From a methodological point of view, the analysis of the anti-competitive potential of an acquisition must be adapted to the economic specificities of the digital market, in particular the presence of network externalities and the possibility of potential competition exerted by start-ups -up.

Let’s take the case of the acquisition of WhatsApp by Facebook, in 2014, for 22 billion dollars. The European Commission cleared the transaction, arguing that there was enough alternative email services, but probably underestimating the role of network effects as a barrier to entry. Therefore, the increase in Facebook’s market power resulting from this acquisition has been understated.

Then, even though on the date of its acquisition WhatsApp could not be considered a direct competitor of Facebook, since the application did not offer all the services of a social network, the two companies had in common both certain features (in this case, messaging) that their user bases. Thus, if WhatsApp had wanted to extend to other services offered by Facebook, the base of potentially interested users was already acquired. For this reason, it is essential to consider the dynamics of the digital market in the analysis of the competitive forces to which companies in the sector are subject.

From a legislative point of view, reforms of the merger control framework in the digital economy are discussed, all over the world. To respond to the low number of operations actually examined by a competition authority, some countries have already implemented a reform of legal notification thresholds. For example, Austria and Germany now apply a notification threshold based on the price of the transaction.

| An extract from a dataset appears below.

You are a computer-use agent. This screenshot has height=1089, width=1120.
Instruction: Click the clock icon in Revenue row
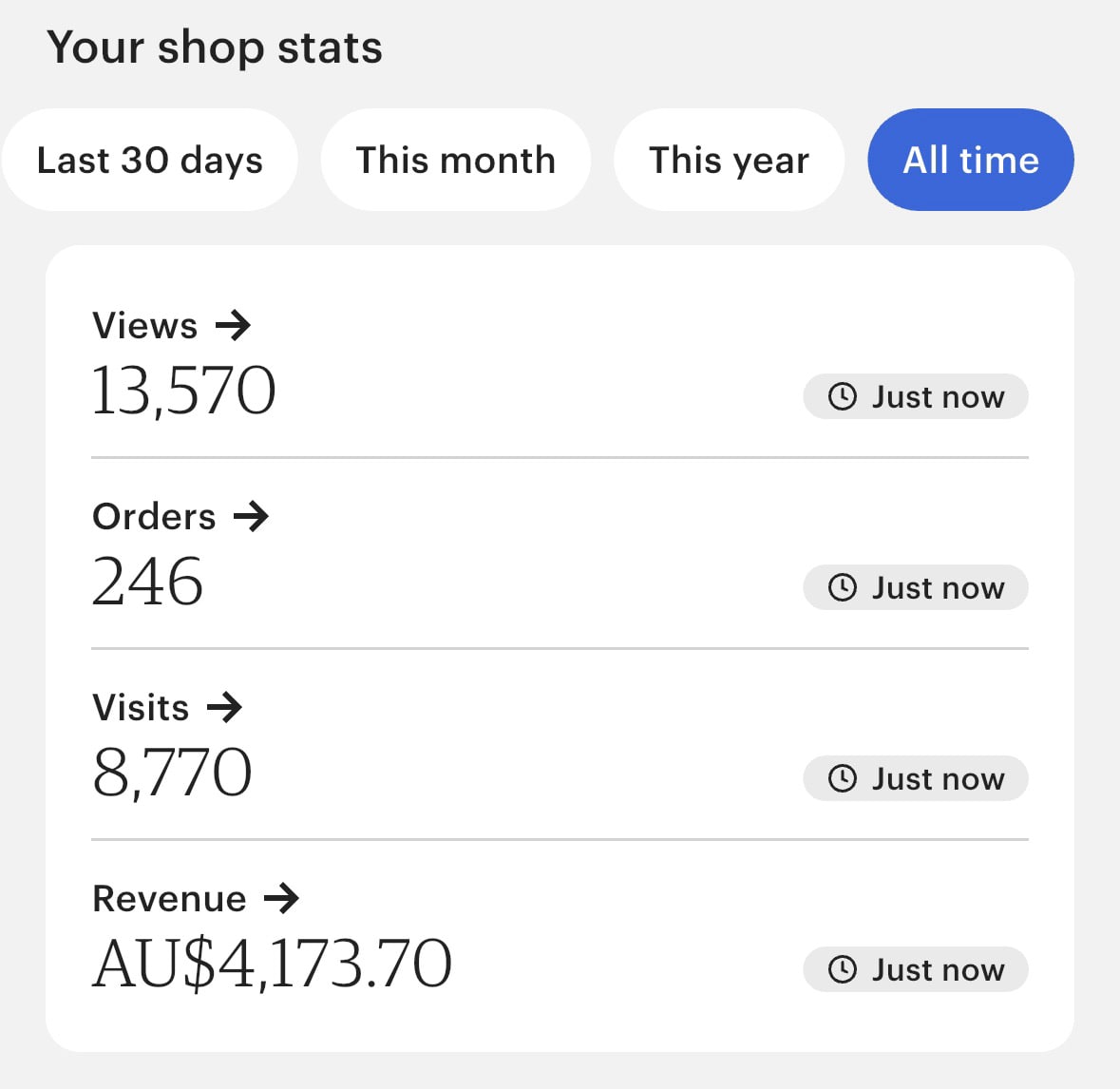[x=843, y=969]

Since March 2021, the European Commission has also allowed Member States to refer to it the examination of transactions that do not reach the thresholds relating to turnover. when the latter does not reflect the competitive potentialactual or future, of at least one of the merging parties.

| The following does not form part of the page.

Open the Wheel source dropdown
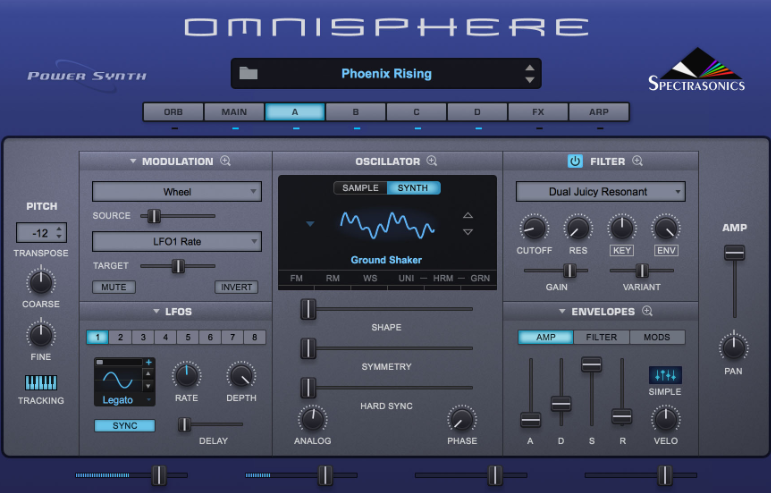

As regards the problems linked to the asymmetry of information between platforms and competition authorities, the solution does not yet seem to have been found. Some experts consider the “reversal of the burden of proof” ; the parties to the concentration would bear the burden of demonstrating the absence of anti-competitive effects. But the opponents remain numerous. According to the latter, in addition to going against the fundamental legal principle according to which the plaintiff is required to prove the damage, such a measure risk of discouraging pro-competitive mergers.

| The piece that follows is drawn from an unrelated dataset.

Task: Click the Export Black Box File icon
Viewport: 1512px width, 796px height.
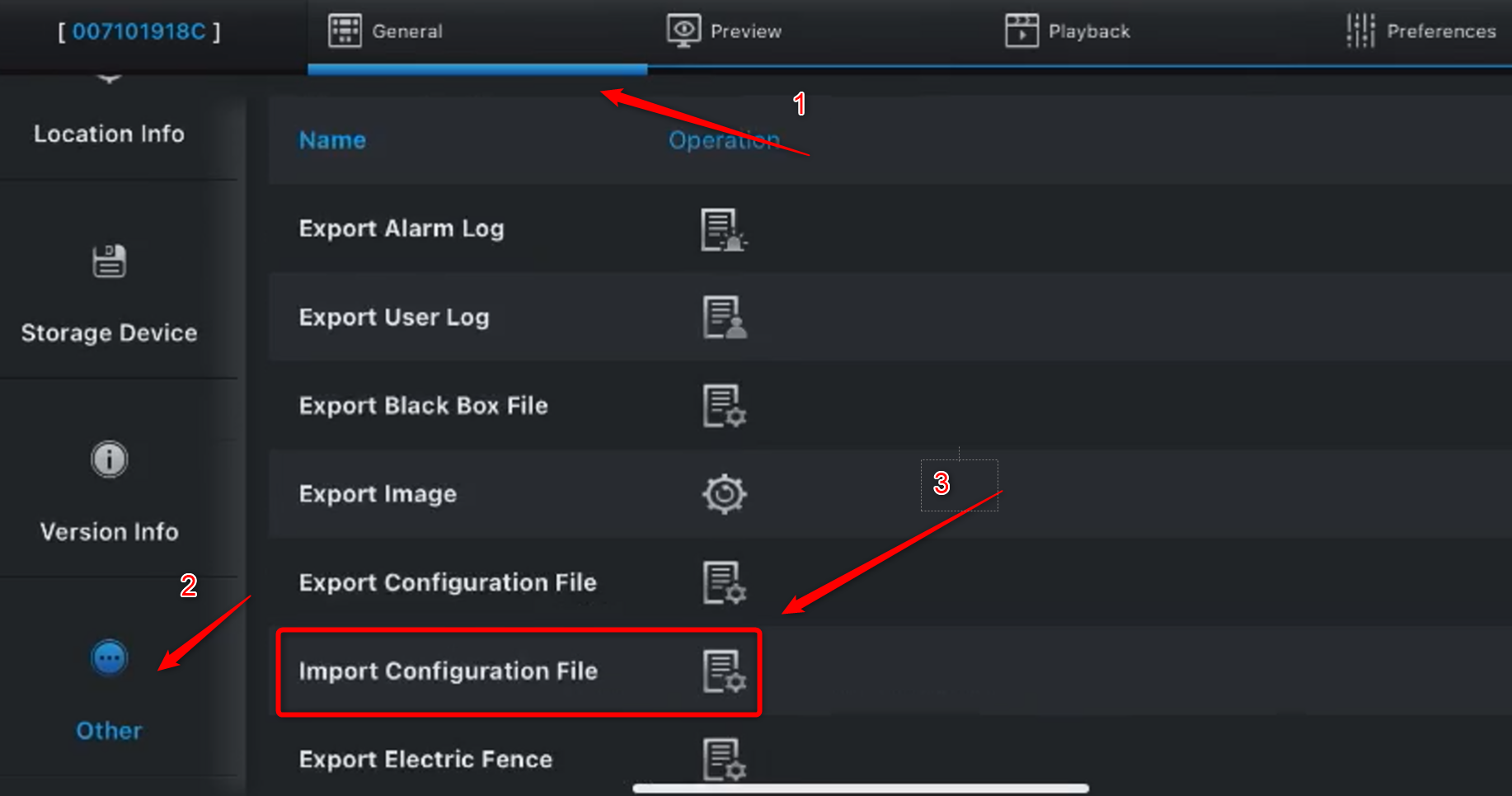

Thus, competition authorities must continue to adapt in order to be able to strike the right balance between market competition and incentives for innovation, at the lightning speed of developments in the digital industry.

The Conversation _______

Through Axel GautierProfessor of Economics, HEC Liège, LCII (Liège Competition and Innovation Institute), University of Liège and Lauren de BarsyPhD candidate in Economics, University of Liège.

The original version of this article was published on The Conversation.